At first, this integration was marked by constant trial and error. The OT side, focused on building products designed to operate reliably for decades, and the IT side, accustomed to continuous updates and iteration, often struggled to align.

“When OT and IT teams first came together, there must have been tensions that are hard to put into words,” Kurokawa says.

Even within Hitachi’s IT operations, AI research had long been carried out in silos—across different fields and programming languages—limiting collaboration. Generative AI changed that almost overnight.

“Since researchers from different AI disciplines began gathering in one place, competition has intensified,” says Jun Yoshida, Head of Hitachi’s Generative AI Center. “Amid a shared sense that ‘Hitachi needs to change too,’ researchers are pushing hard to deliver results.”

That combination is what attracts companies like NVIDIA and OpenAI: Hitachi can engage digital platforms as an equal partner, while also owning critical physical infrastructure—from power generation to transmission and distribution equipment. Beyond that, its footprint spans everything from data centers and energy to cooling technologies.

Will SoftBank become Hitachi’s next rival?

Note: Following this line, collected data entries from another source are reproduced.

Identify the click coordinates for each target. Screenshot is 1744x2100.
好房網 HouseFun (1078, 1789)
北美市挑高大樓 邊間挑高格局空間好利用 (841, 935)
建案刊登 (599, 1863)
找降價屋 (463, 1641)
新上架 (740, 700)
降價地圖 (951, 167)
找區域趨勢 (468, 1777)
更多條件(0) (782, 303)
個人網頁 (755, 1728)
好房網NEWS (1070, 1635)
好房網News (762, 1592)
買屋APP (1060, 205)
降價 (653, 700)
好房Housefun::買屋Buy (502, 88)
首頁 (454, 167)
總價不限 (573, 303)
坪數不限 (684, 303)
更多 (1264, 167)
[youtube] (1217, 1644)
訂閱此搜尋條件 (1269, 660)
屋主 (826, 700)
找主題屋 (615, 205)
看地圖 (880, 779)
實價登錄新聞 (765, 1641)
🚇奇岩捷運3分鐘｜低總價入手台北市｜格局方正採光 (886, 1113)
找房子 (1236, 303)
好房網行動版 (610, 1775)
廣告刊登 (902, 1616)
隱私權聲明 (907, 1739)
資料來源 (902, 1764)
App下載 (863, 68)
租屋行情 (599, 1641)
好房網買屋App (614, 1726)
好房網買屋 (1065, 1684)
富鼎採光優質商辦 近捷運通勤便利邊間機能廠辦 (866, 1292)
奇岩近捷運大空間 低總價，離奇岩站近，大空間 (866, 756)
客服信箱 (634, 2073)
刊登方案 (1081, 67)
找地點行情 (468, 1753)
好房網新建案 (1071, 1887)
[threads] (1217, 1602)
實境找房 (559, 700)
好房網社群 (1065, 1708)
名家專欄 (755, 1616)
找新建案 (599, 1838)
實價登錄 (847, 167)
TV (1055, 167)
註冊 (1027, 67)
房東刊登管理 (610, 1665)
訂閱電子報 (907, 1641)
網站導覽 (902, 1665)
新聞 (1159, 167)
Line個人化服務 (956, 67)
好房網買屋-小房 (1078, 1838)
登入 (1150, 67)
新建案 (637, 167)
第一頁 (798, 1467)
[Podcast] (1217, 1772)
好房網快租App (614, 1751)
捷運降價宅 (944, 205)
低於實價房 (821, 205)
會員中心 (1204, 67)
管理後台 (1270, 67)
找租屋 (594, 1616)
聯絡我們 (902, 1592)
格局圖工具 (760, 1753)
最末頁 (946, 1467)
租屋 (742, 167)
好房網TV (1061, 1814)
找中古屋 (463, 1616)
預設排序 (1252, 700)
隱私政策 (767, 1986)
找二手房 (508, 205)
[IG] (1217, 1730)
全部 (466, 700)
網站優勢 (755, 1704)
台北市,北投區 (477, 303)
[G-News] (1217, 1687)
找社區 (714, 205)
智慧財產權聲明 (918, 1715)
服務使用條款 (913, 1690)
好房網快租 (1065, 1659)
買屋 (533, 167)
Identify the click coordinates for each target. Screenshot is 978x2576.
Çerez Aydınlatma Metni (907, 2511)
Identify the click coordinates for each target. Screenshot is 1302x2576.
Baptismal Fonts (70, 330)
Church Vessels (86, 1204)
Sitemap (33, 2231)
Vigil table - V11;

Until now, Hitachi has focused on growth by business segment while pursuing global expansion. Looking ahead, Tokunaga says the company aims to grow with digital technology at its core, while continuing to deliver value unique to Hitachi.

Hitachi’s adjusted EBITA margin for fiscal 2024—adjusted operating profit plus amortization of intangible assets related to acquisitions—stood at 11.1%. While that is a solid figure for a manufacturing company, Hitachi is targeting 13–15% by fiscal 2027.

At the center of that effort is Lumada. In April, Hitachi rolled out an upgraded version—Lumada 3.0—powered by AI, and is now accelerating its AI-driven businesses at full speed. Over the long term, the company aims to increase Lumada’s revenue share to 80%, though significant hurdles remain.

Ryo Harada, an analyst at Goldman Sachs, notes that over the past year, “the shift toward Lumada has not progressed as much as expected.”

“There has been progress at Hitachi Rail,” he adds, “but it has been somewhat slower at Hitachi Energy, partly because customers are reluctant to connect their systems to networks for security reasons.”

As Hitachi moves deeper into Physical AI, new competitors may also emerge. In October 2025, SoftBank Group announced it would acquire ABB’s robotics business for approximately ¥820 billion, signaling its push to strengthen its position in Physical AI.

“When competition plays out on both fronts—hardware and software—speed is what ultimately decides the race,” Harada says.

As Hitachi accelerates its global push, this series will explore both the front lines of its transformation—and the changes taking shape inside the company.